Providing open space is not the silver bullet that will guarantee prosperity. History has shown that many places designed with abundant open spaces eventually fail to reach a critical mass of social capital. Brasilia, a built example of the Garden City movement, has turned out to be unsuccessful as an urban experiment. And again, we can go back to the city of Shanghai, the wealthiest on earth, but with the least amount of open space. So, what gives?
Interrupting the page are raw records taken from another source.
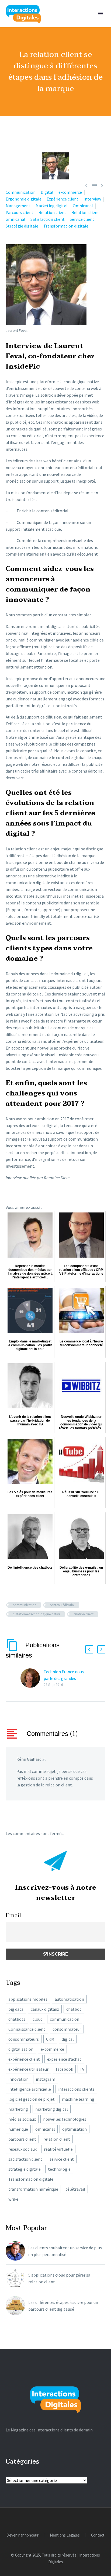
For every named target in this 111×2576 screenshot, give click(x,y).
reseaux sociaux (22, 2149)
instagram (45, 2079)
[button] (89, 1649)
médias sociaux (22, 2119)
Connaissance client (26, 2029)
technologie (59, 2169)
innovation (18, 2079)
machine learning (78, 2099)
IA (82, 2069)
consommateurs (23, 2039)
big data (15, 2009)
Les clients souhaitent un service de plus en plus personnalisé (65, 2251)
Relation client (52, 212)
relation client (83, 1614)
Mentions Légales (65, 2535)
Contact (98, 2535)
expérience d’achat (64, 2059)
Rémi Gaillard (28, 1759)
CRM (50, 2039)
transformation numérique (33, 2189)
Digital (47, 192)
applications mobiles (27, 1999)
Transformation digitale (65, 226)
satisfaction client (25, 2159)
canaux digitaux (45, 2009)
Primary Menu (100, 13)
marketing (18, 2109)
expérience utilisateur (28, 2069)
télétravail (75, 2189)
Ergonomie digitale (23, 199)
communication (24, 1605)
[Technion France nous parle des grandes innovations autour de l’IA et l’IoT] (32, 1678)
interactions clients (76, 2089)
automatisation (69, 1999)
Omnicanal (83, 205)
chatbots (16, 2019)
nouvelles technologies (64, 2119)
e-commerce (70, 192)
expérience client (24, 2059)
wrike (13, 2199)
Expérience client (62, 199)
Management (18, 205)
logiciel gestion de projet (31, 2099)
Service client (82, 219)
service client (62, 2159)
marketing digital (51, 2109)
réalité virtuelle (58, 2149)
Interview (92, 199)
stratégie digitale (24, 2169)
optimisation (74, 2129)
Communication (21, 192)
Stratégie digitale (22, 226)
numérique (18, 2129)
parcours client (22, 2139)
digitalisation (20, 2049)
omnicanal (45, 2129)
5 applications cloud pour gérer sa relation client (59, 2278)
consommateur (67, 2029)
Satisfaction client (47, 219)
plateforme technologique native (36, 1614)
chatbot (73, 2009)
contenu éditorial (62, 1605)
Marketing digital (52, 205)
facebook (64, 2069)
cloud (38, 2019)
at (44, 1759)
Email (13, 1915)
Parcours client (19, 212)
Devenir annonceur (22, 2535)
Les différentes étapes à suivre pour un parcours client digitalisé (63, 2306)
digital (68, 2039)
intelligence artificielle (29, 2089)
In the end, urban open space is just one element in a complex web of interrelated ingredients that allow a city to attain prosperity. Other crucial ingredients to thriving societies such as diversity, security, high level of openness and tolerance, liberal governance, strong institutions and many other factors play more fundamental roles in wealth creation. Open space, however, presents the opportunity to manifest and express these attributes by encouraging the growth of social capital that foster innovation and growth. The hypothesis is that if open space contributes to attracting a diverse and large enough population sufficient to evolve a micro-culture that encourages the growth of networks, then it can reach a point of emergence where the social capital created results in increased economic output and therefore prosperity. Many open spaces fail to reach this point of emergence. Either the population they attract is too homogenous (not diverse enough), or both micro and macro environments are too restrictive, or the surrounding uses are not of sufficient density or mix to catalyze further growth. Or it could simply be in need of more time.
A more cryptic way of summarising this is urban open space can contribute to economic growth IF it is part of a diverse and mobile macro-environment that can scale past a point of emergence.
The benefits of urban green spaces are among life’s intangible necessities whose benefits are difficult to isolate and quantify. Their contribution arises from the very complexity that makes them necessary. Their value is derived from the meaning they give life, in both the day to day existence of the individual and in the collective interaction of a city’s population.